Re: Call for a Gnome Media Center
- From: "Luis Villa" <luis tieguy org>
- To: "Étienne Bersac" <bersace03 laposte net>
- Cc: Ross Burton <ross burtonini com>, GNOME Desktop Devel List <desktop-devel-list gnome org>
- Subject: Re: Call for a Gnome Media Center
- Date: Sun, 11 Feb 2007 08:58:10 -0500
On 2/11/07, Étienne Bersac <bersace03 laposte net> wrote:
Hi,
> It's more usable that your proposal (get someone to start something from
> scratch) as it exists, so I don't see your point. Elisa has exactly the
> same goals as the Apple and Microsoft media centres.

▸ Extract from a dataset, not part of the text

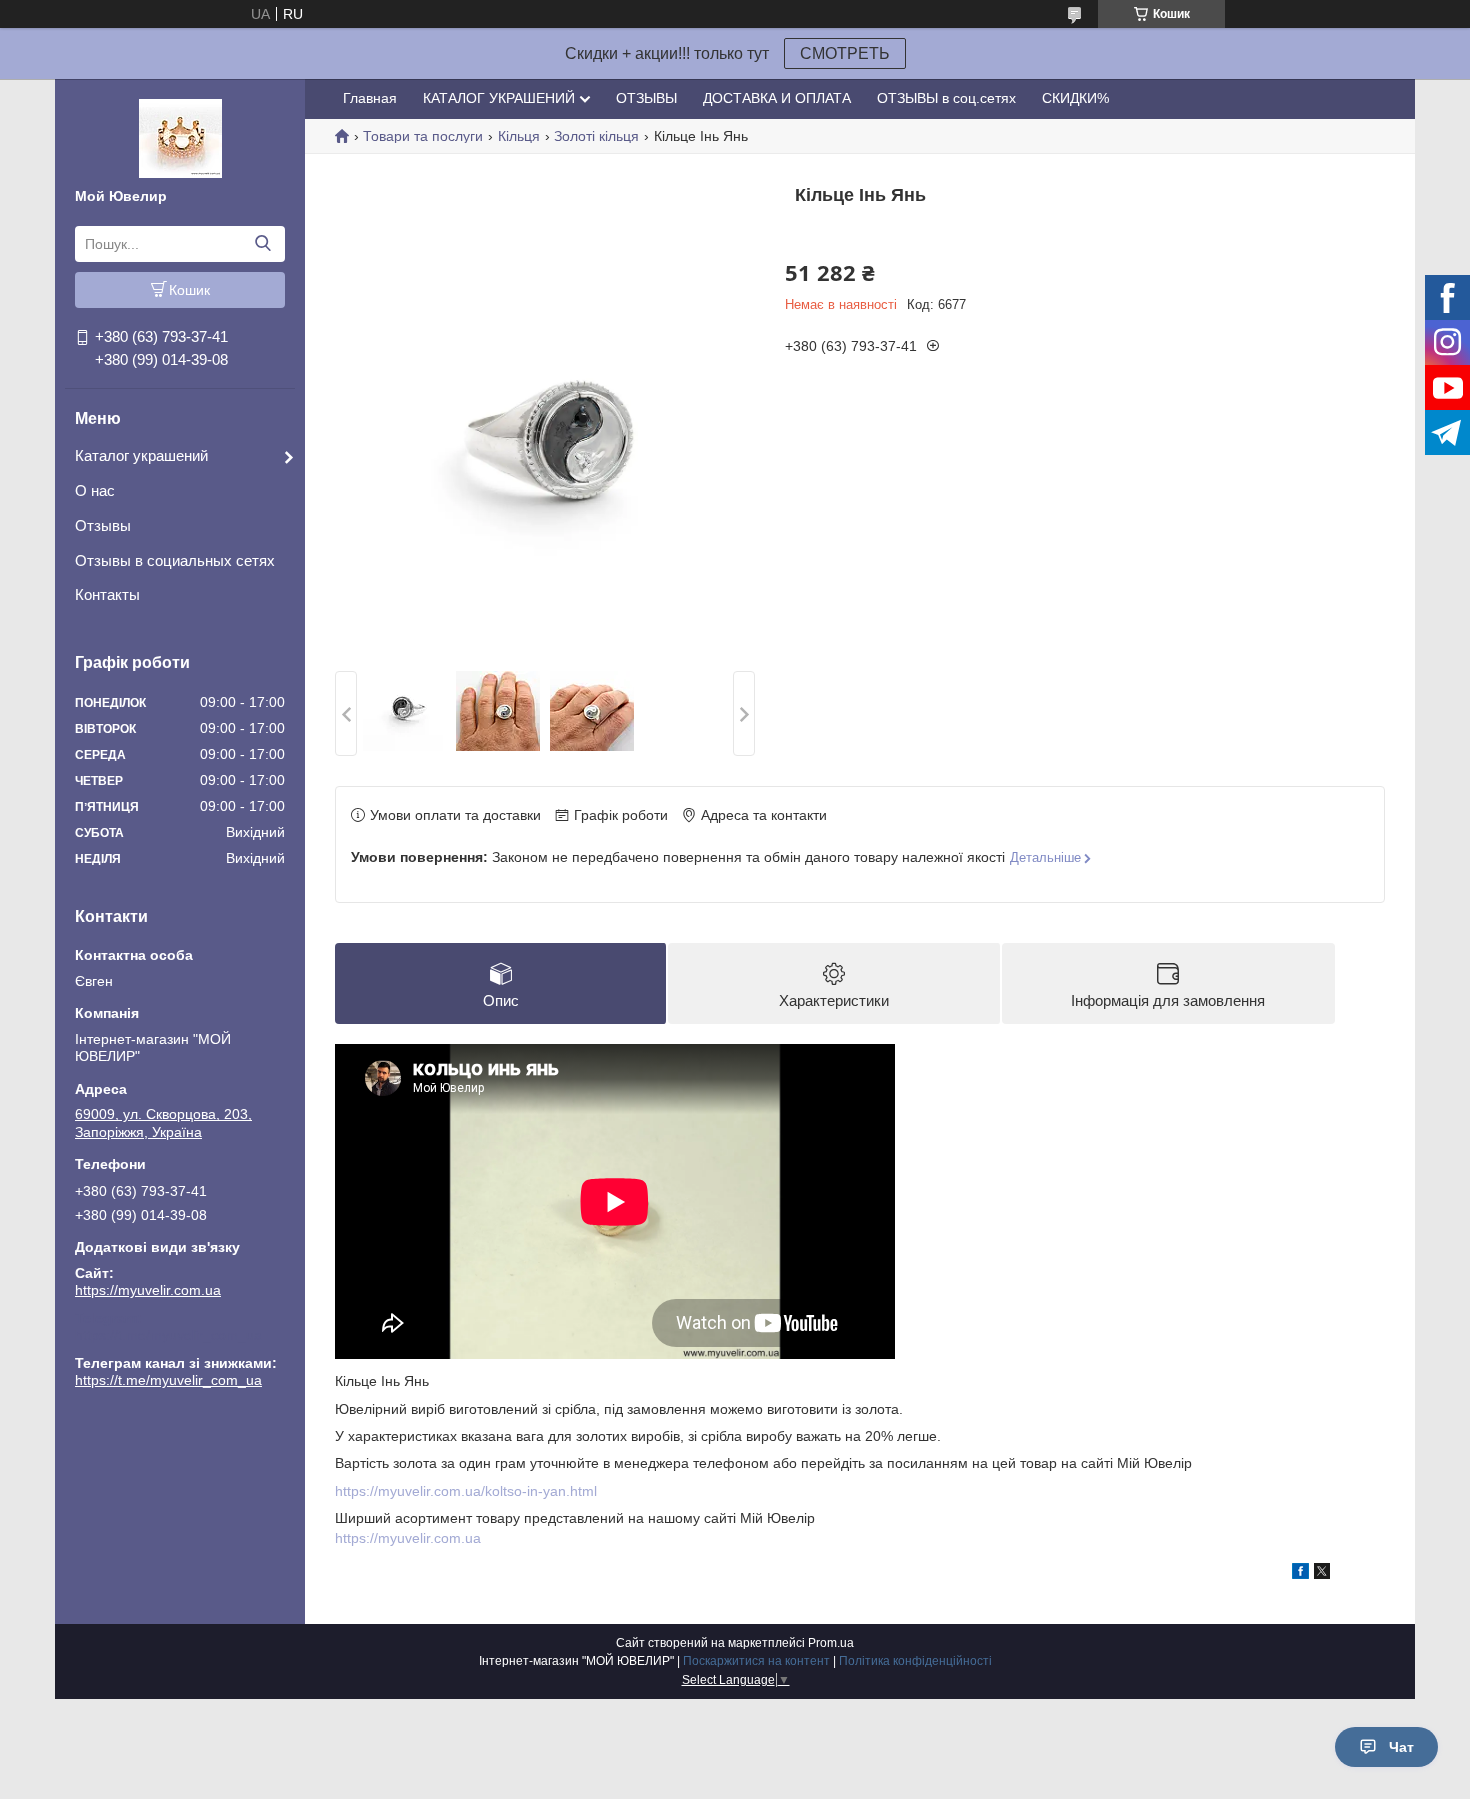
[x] (1322, 1574)
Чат (1401, 1747)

Hi, my proposal was just a braindump, useful in case no project were up.
Since Elisa is on, and pigment seems very nice, my "proposal" worth
nothing ! However, it seems Elisa is not "Gnome" enough. Is there plan
to integrate it ?
There are three ways something can be more gnome-y:
(1) interoperates well with existing GNOME technologies
(2) uses GNOME UI metaphors/HIG.
(3) uses GNOME libraries.
I'd suggest that (1) is critical for a 'GNOME-y' media center, and
that the other two are at best likely problematic.
To elaborate a bit on (1):
What I'd like is that when I get a new laptop and a new media player
box, to download two CDs (ignore the underlying OS for now): one that
is a 'desktop' and the other a 'media center'. When I install the
desktop, I get what we all know and love: something fairly easy to
use, powerful, etc. GNOME 2.x.
When I install the media center, I want it to immediately interoperate
with that desktop- no setup, no thinking, I want it to Just Fucking
Work. That to me is what I mean to be GNOME-y.

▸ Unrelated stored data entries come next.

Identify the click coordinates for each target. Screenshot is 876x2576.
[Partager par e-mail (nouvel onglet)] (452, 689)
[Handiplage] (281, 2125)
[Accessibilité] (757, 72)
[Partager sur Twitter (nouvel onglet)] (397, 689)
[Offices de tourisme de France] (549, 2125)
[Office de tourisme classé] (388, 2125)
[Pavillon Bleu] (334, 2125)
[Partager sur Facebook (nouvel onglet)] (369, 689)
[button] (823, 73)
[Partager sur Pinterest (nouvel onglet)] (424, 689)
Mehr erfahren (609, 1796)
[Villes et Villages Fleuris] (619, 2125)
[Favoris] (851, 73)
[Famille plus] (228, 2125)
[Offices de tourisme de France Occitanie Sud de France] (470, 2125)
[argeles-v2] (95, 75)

My f-spot should have 'publish to the TV' option; my rhythmbox should
immediately read music files from the media box, and vice versa; all
my file dialogs should suddenly offer a save location on the media
server (inc. my bittorrent client, which maybe should automatically
offer to save to a video directory?); my ipod plugged into my desktop
should allow me to get music files from my media server (my media
server is under a desk so I can't plug the ipod into it), etc.
Potentially it should offer to be the automatic backup server for my
regular desktop files, since presumably my media box has tons of free
space. (In my dream world, my N800 also immediately does smart
things.)
To me, that level of automatic, seamless interoperation with existing
GNOME apps is what it means for a media center to be 'GNOME-y'. Note
that in many cases this probably means hacking on the desktop apps as
well, but such is life- we can't just expect to have a good user
experience by hacking on one code base.
There may be some (3):
* muine does a great job thinking about albums and album covers; elisa
currently does not do that as far as I can tell. Sharing that code
(instead of reinventing that wheel) would be great.
* elisa already does use pango, I believe? (maybe I'm confusing it
with opened-hand's clutter?)(I see that it uses cairo through
'pigment'; I'm sort of surprised that pigment and clutter seem to be
substantially overlapping.)
Hard to see (2):
* radically different resolutions and font needs, not to mention
wanting more visually pleasing (aka non-gtk themed) UI
* not wanting file/edit/view menus everywhere; heirarchical menus
being crappy, etc.
I do agree that it is *critical* that we have a GNOME-y media center
like this- Apple is going to do this with their Apple TV; Microsoft is
doing this with XBox. We must push forward and innovate in this space
if we want to remain interesting/relevant in home spaces in the
future. But we shouldn't hobble it by being any more 'GNOME-y' than
good, seamless integration requires.